(Records to process)

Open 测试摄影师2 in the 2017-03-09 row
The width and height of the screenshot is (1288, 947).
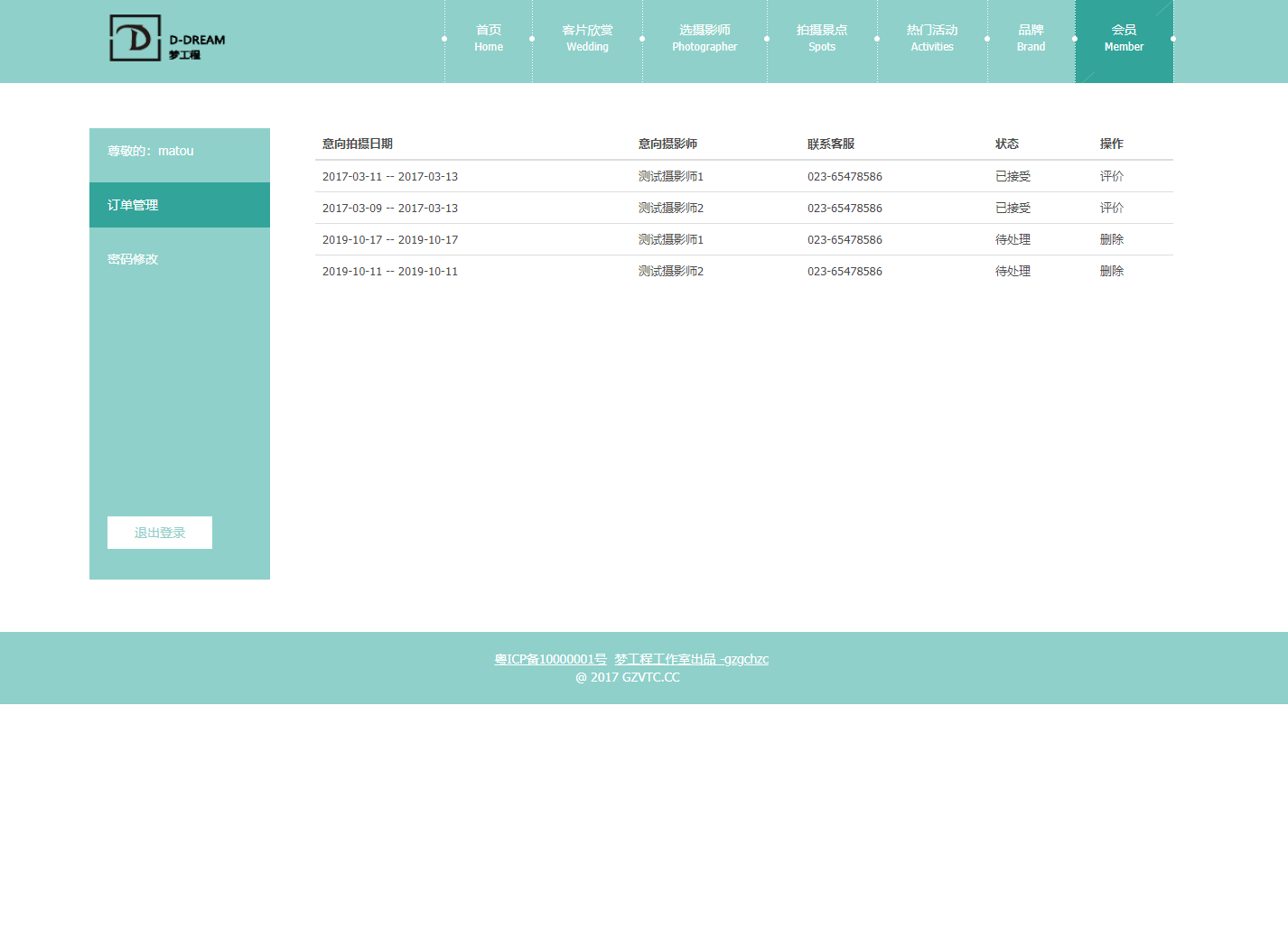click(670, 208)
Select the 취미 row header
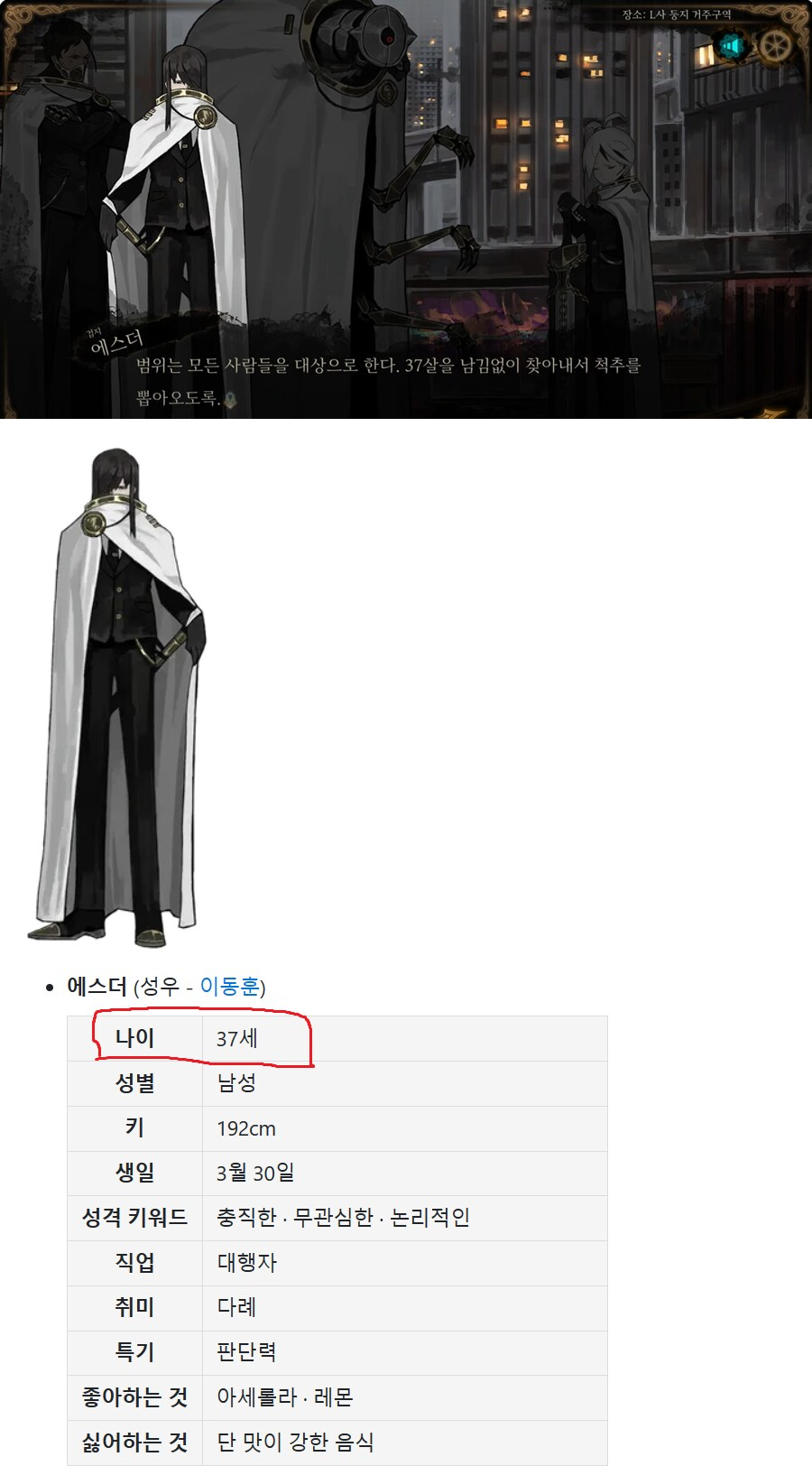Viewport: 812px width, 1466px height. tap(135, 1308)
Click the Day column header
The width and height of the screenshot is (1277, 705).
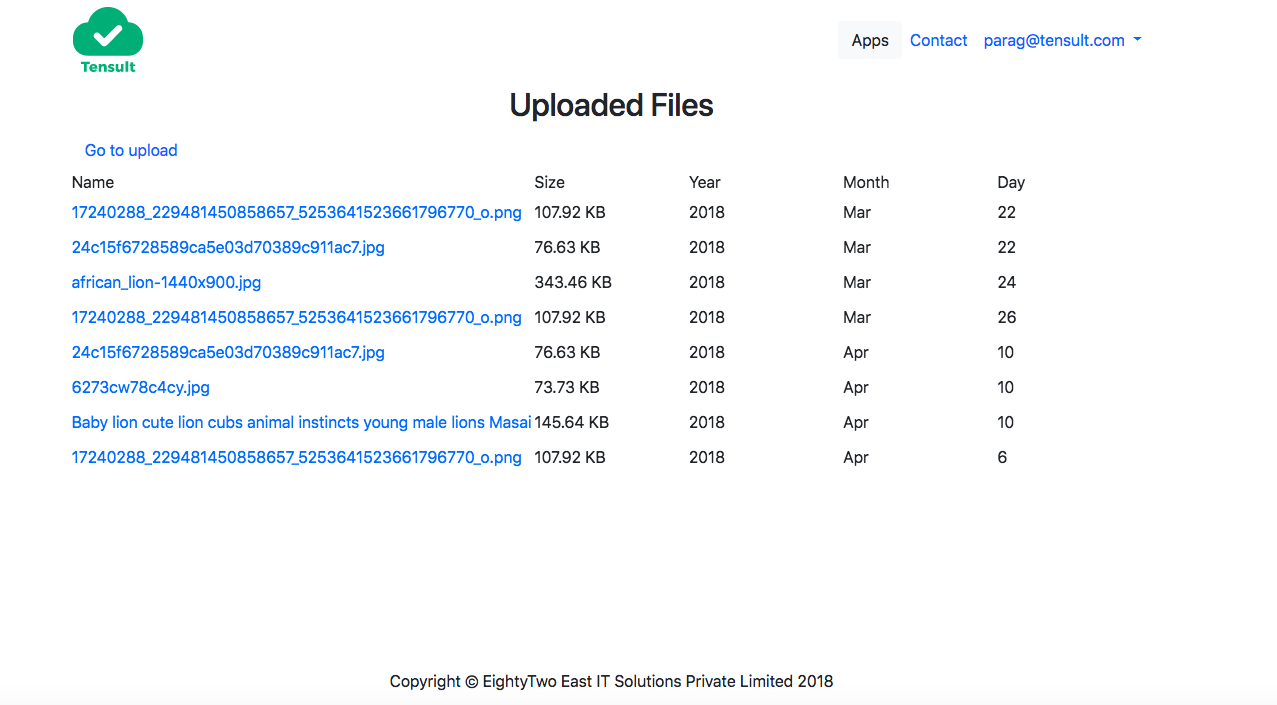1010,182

(End Records to process)

- **Your task**
Go through the lines above and write each one out verbatim, skipping the pictures.

- **Solution to this task**
Open 测试摄影师2 in the 2017-03-09 row
The width and height of the screenshot is (1288, 947).
click(670, 208)
Select the 취미 row header
Viewport: 812px width, 1466px height. tap(135, 1308)
Click the Day column header
The width and height of the screenshot is (1277, 705).
1010,182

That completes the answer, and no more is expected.